++++ Data shown

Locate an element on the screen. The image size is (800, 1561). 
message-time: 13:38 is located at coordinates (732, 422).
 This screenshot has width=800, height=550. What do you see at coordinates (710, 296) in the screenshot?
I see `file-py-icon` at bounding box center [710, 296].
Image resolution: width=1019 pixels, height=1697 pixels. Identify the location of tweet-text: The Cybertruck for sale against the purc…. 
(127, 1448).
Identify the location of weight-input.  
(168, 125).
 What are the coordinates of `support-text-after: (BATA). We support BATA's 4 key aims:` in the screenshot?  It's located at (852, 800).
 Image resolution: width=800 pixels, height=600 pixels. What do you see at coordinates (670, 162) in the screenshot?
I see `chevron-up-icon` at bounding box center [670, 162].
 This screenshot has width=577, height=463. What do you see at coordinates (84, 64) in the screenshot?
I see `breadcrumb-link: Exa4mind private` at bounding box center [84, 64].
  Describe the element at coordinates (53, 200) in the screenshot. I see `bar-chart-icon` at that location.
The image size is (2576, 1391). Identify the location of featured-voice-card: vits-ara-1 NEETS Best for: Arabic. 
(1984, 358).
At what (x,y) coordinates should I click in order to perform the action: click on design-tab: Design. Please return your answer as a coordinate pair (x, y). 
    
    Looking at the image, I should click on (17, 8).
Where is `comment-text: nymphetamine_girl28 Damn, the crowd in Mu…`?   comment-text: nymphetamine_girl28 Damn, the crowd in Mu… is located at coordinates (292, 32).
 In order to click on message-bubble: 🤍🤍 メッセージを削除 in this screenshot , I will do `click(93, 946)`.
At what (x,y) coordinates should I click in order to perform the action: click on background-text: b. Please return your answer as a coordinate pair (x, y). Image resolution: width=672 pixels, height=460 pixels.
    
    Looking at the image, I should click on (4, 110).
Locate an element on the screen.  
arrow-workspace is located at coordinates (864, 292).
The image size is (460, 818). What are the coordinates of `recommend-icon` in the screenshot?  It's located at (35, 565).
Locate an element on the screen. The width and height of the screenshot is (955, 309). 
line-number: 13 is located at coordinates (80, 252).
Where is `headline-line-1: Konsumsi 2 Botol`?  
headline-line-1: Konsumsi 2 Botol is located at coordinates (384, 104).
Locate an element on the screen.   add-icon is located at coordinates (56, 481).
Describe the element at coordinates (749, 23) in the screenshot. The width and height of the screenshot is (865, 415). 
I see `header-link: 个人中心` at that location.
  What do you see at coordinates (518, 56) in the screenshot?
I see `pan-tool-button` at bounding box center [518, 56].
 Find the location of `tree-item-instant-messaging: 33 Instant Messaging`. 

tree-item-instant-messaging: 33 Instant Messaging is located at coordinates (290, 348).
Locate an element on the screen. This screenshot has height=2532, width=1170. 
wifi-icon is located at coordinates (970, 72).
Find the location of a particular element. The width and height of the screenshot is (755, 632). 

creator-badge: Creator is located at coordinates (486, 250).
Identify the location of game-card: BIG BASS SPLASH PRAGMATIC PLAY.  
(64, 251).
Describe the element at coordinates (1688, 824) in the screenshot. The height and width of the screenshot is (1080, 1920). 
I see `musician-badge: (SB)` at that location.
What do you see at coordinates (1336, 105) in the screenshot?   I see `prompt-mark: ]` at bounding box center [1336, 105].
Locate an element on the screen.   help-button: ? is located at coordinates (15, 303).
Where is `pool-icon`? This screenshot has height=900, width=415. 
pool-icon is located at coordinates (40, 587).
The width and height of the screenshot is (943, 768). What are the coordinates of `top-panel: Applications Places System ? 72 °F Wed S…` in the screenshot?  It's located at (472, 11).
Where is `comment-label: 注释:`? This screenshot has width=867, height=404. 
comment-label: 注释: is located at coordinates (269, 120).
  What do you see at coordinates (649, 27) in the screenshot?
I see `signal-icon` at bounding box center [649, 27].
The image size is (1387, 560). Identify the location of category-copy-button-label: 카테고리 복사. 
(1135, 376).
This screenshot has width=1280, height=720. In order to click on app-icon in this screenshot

++++++++

Exercise instructions
Return the lines above exactly, everything from the line that contains "on design-tab: Design." down to the line that contains "coordinates (292, 32).".

Answer
At what (x,y) coordinates should I click in order to perform the action: click on design-tab: Design. Please return your answer as a coordinate pair (x, y). 
    
    Looking at the image, I should click on (17, 8).
Where is `comment-text: nymphetamine_girl28 Damn, the crowd in Mu…`?   comment-text: nymphetamine_girl28 Damn, the crowd in Mu… is located at coordinates (292, 32).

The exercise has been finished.